I had never heard of the v6 alpine so I looked for information. I saw lots of v8s and a 4 but finally I found a v6. are they rare. Gonna be a nice ride.


----------



## mainshipfred (Apr 7, 2019)

Have fun with it, I wish I had the time and the space to do a restore. I'd really like to restore an old boat but that requires even more space not to mention I can't seem to be able to crawl around in the tight spaces required for some (most) mechanical repairs.


----------



## NorCal (Apr 7, 2019)

olusteebus said:


> I had never heard of the v6 alpine so I looked for information. I saw lots of v8s and a 4 but finally I found a v6. are they rare. Gonna be a nice ride.


They were not made with the V6 from the factory, somebody did the swap many years ago. It fits well, without having to hack up the car.


----------



## masic2000 (Apr 7, 2019)

I thought it looked like an MG midget or TR-6 . . . pretty close. Should be a nice project car.


----------



## olusteebus (May 20, 2019)

Show us your progress NorCal


----------



## NorCal (May 20, 2019)

Progress has been slow. My first objective is to get the car on the road, so I can figure out all that is wrong. I will then fix everything, then pull it apart and have it painted.
First order is working on items to make the car go and safe, fuel and brakes. The car has a lot more rust than I thought, so I’ve been doing patches. The interior has been stripped and the rust spot where the gas pedal attaches was the first rust spot addressed.

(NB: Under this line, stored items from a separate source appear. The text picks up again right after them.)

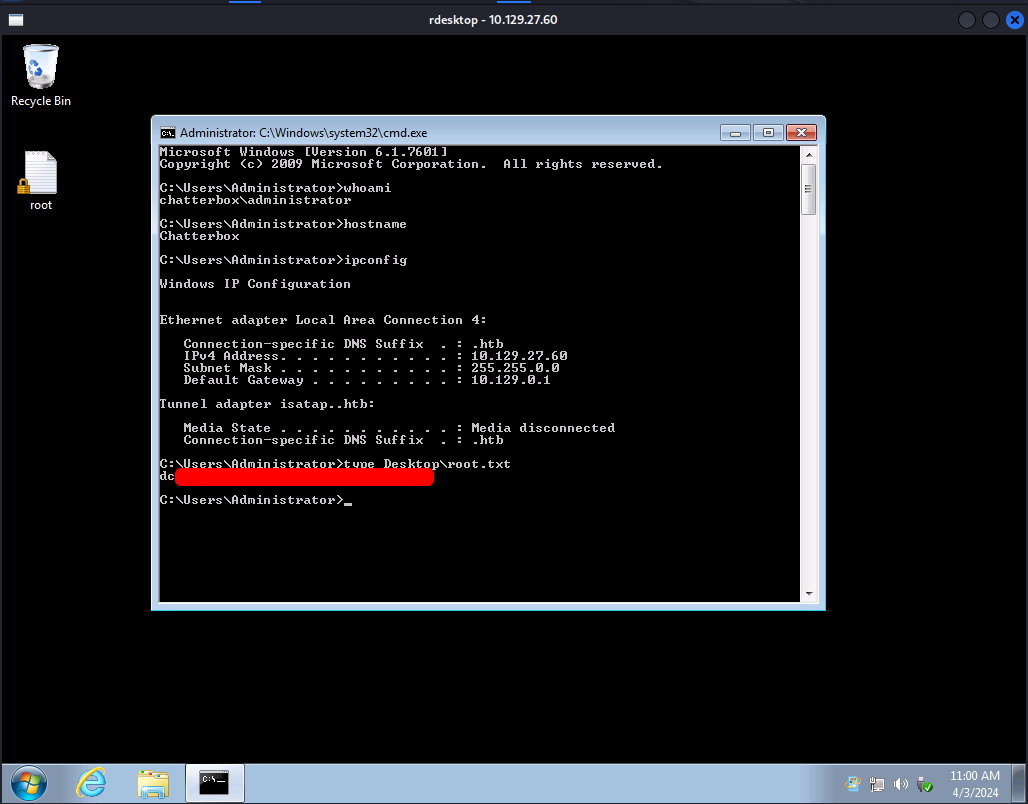
Task: Click the scrollbar down arrow in cmd
Action: pyautogui.click(x=809, y=594)
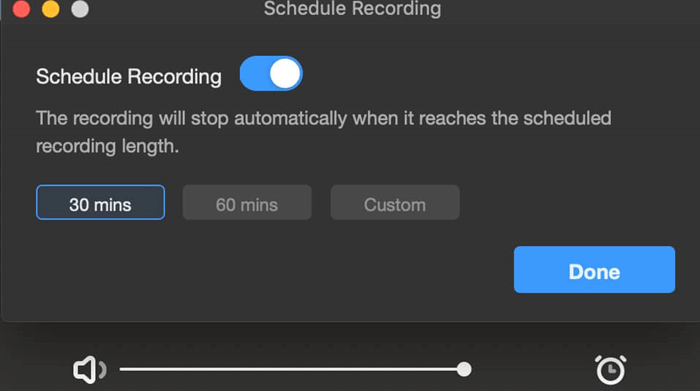Screen dimensions: 700x391
Task: Click the white knob of the toggle
Action: (285, 74)
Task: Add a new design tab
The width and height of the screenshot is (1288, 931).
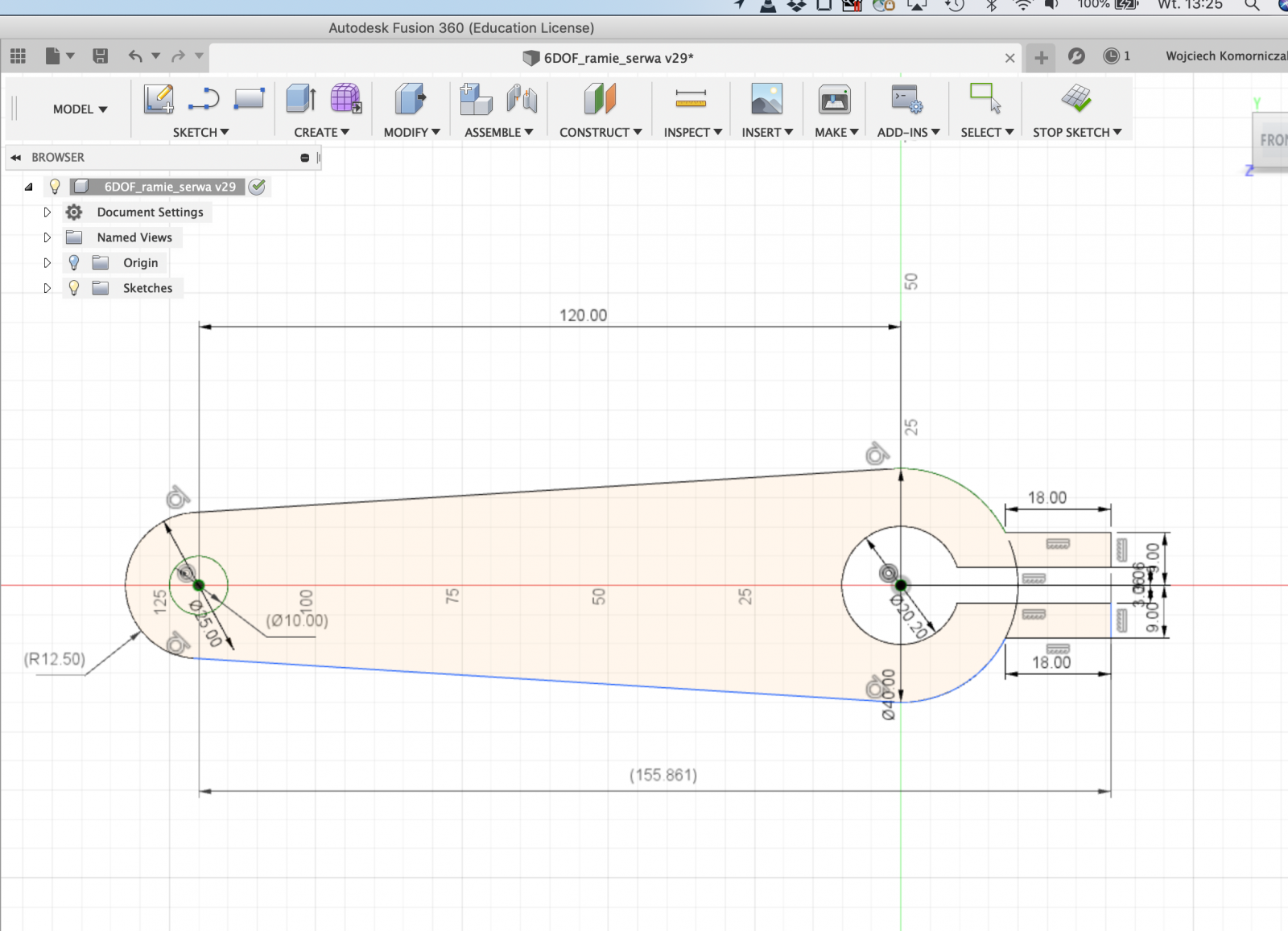Action: click(1041, 57)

I replaced the scary linkage that was there with this cable system, note the bracket.



I’ve rebuilt the brake system, installing a tandem master cylinder, new wheel cylinders and rebuilding the pedal assembly. I’m waiting for a few parts so I can bleed. Not real exciting stuff, but 100’s of little activities that will add up to getting the car going. Thanks for asking.


----------



## jswordy (May 20, 2019)

Those are cool cars. Weight to hp ratio is nice!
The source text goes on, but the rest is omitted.